Degree distribution is nonrandom
We compared degree distributions between connectomes, as well as between connectomes and an Erdős–Rényi random graph, following the strategy employed in a recent analysis (2). We show that none of the connectome variants have a degree distribution similar to that of a random graph (Fig. 4) by using a Kolmogorov-Smirnov test (p ≈ 0).
Methods
Taking advantage of previously-developed graph analysis frameworks (7), we computed motif searches (i.e., subgraph isomorphism counts), highlighting the prevalence of interesting structures over development. To understand the macro-structure of the C. elegans connectome networks during growth, we employed computationally inexpensive summary statistics, which are increasingly common in the network neuroscience community (12). Despite their apparent simplicity, these measures enable us to better understand the structure and nature of a brain during development.
We computed connectome graph analyses and summary statistics, such as those in Table 1, using a scalable network science toolkit developed to operate efficiently on thousand- to billion-edge connectomes. For source code, see Supplemental Materials. All analyses were performed on consumer laptop hardware and can scale easily to compute and cluster resources for larger datasets.
Discussion
We can rapidly distill and analysis key network properties from complex datasets across an organisms development, using scalable, reproducible tools. Future work will include the analysis of sub-circuits within the connectome to see how their structure and function develop over time. An analysis using the volumetric image and segmentation data (4) could further elaborate on differences between adult connectomes and provide more insight into where and how the connectome differs between isogenic individuals.
It is interesting that different undirected subgraphs undergo different rates of growth in the maturing connectome. What biological mechanisms cause such dramatic differences in motif growth-rate? This points to a “preference” for certain structural properties in immature connectomes, and different local structural property preferences in a mature connectome — compatible with parallel observations on topological changes to a connectome during maturation (11).

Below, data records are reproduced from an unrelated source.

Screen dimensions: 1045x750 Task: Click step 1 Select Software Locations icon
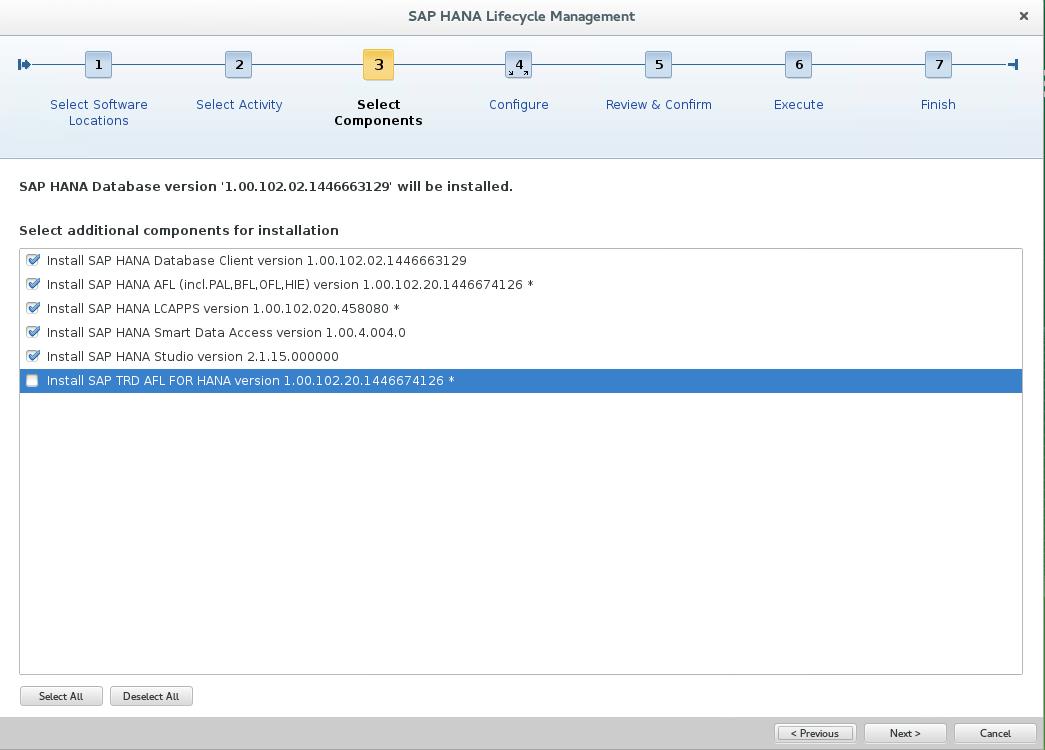point(98,64)
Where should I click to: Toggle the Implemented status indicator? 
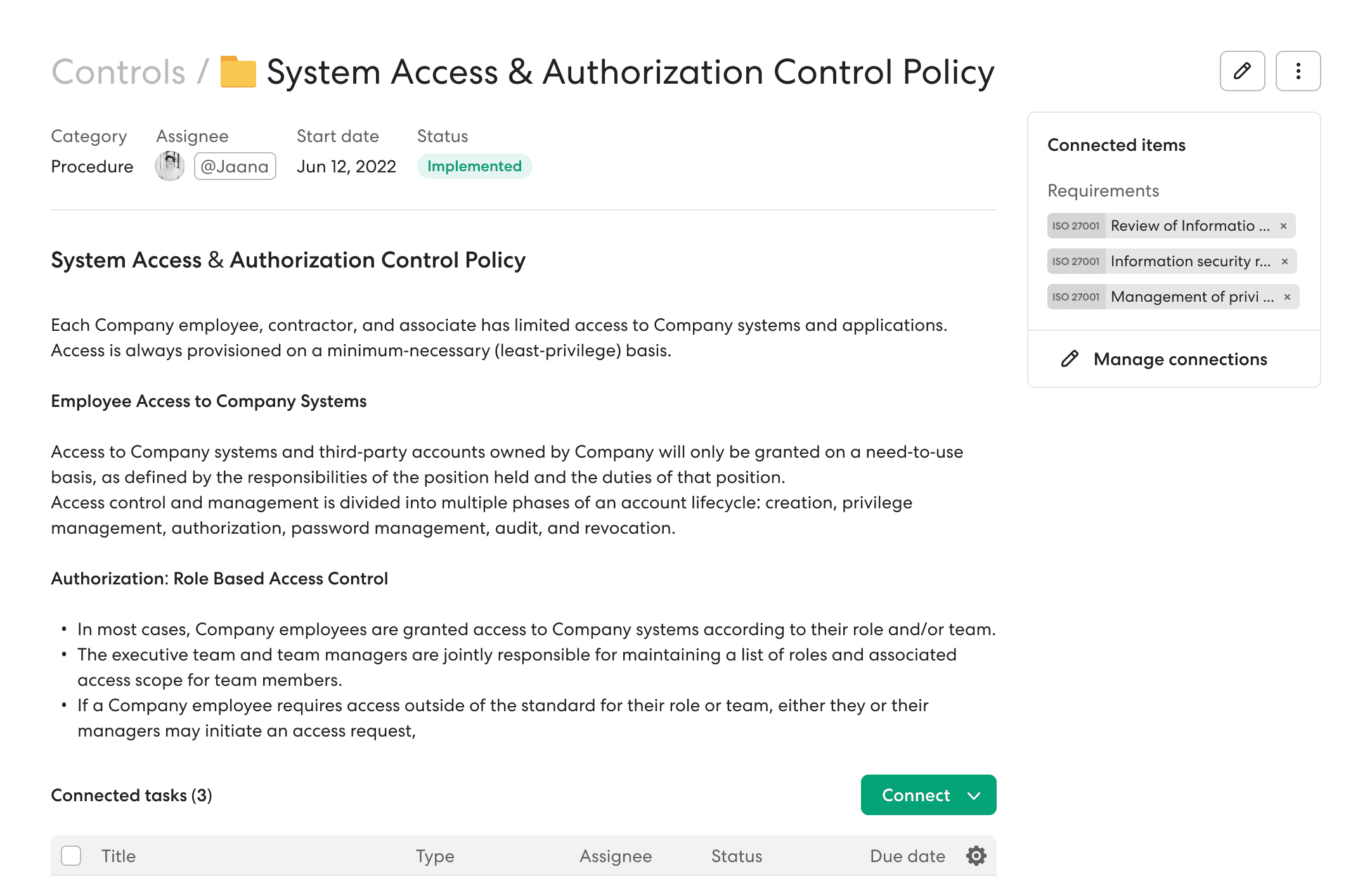pyautogui.click(x=472, y=166)
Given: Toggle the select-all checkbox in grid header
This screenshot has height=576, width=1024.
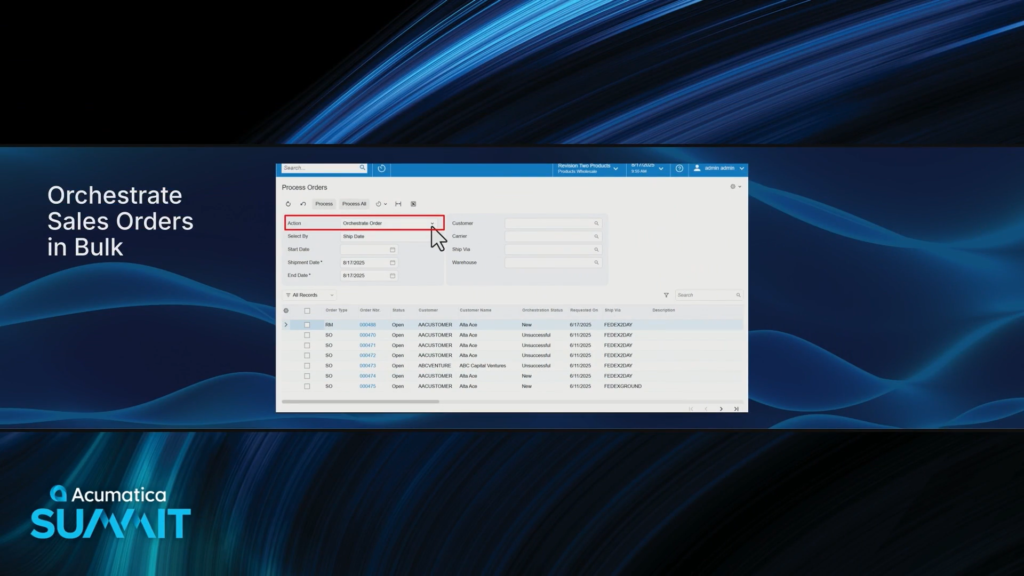Looking at the screenshot, I should coord(307,310).
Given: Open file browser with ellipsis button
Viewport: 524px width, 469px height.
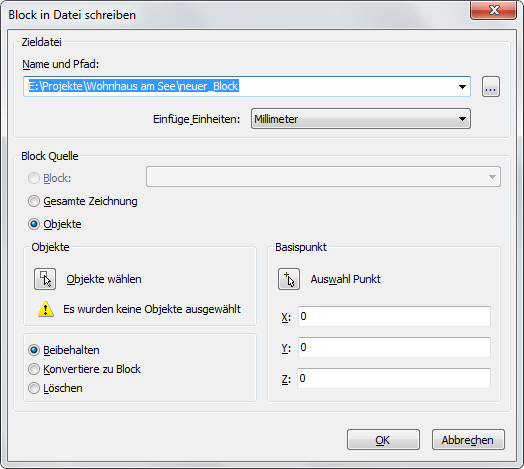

We hope this approach may serve as a model for the study of larger and less well-understood connectomes, such as emergent fruit-fly, rodent, and human connectomes (13–16).
Supplemental Materials
Motif-search tools are available at github.com/ aplbrain/dotmotif. Graph algorithm scaling tools are available at github.com/aplbrain/grand. Other software and data will be available upon publication.
ACKNOWLEDGEMENTS
Research reported in this publication was supported by the National Institute of Mental Health of the National Institutes of Health under Award Numbers R24MH114799 and R24MH114785. The content is solely the responsibility of the authors and does not necessarily represent the official views of the National Institutes of Health. This work was supported by JHU/APL Internal Research Funding.